Write out every line from the listing below where the string "agent" is found.

▶ Records provided
[Start of Attachment]

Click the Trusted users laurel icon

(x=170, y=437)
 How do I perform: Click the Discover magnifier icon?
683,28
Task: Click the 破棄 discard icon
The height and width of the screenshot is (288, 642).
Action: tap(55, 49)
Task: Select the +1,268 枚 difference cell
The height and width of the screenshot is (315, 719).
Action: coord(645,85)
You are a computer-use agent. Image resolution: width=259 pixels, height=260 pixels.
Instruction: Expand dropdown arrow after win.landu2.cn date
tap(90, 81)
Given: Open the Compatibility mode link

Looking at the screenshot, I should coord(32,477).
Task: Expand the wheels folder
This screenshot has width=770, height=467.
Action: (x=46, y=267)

[End of Attachment]
[Start of Attachment]

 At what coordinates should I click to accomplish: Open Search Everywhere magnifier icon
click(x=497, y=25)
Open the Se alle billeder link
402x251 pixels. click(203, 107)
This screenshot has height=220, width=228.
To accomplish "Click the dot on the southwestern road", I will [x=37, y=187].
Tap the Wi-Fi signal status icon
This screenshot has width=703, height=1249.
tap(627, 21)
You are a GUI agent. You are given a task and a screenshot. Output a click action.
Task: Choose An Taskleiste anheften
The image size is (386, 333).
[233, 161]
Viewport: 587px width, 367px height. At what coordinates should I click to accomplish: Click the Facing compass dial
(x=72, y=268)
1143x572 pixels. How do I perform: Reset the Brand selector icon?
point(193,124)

[End of Attachment]
[Start of Attachment]

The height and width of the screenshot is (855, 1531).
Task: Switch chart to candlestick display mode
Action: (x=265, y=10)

[End of Attachment]

▶ Exercise response
You are a computer-use agent. Image resolution: width=259 pixels, height=260 pixels.
You are a GUI agent. You are given a task and a screenshot. Output a click action.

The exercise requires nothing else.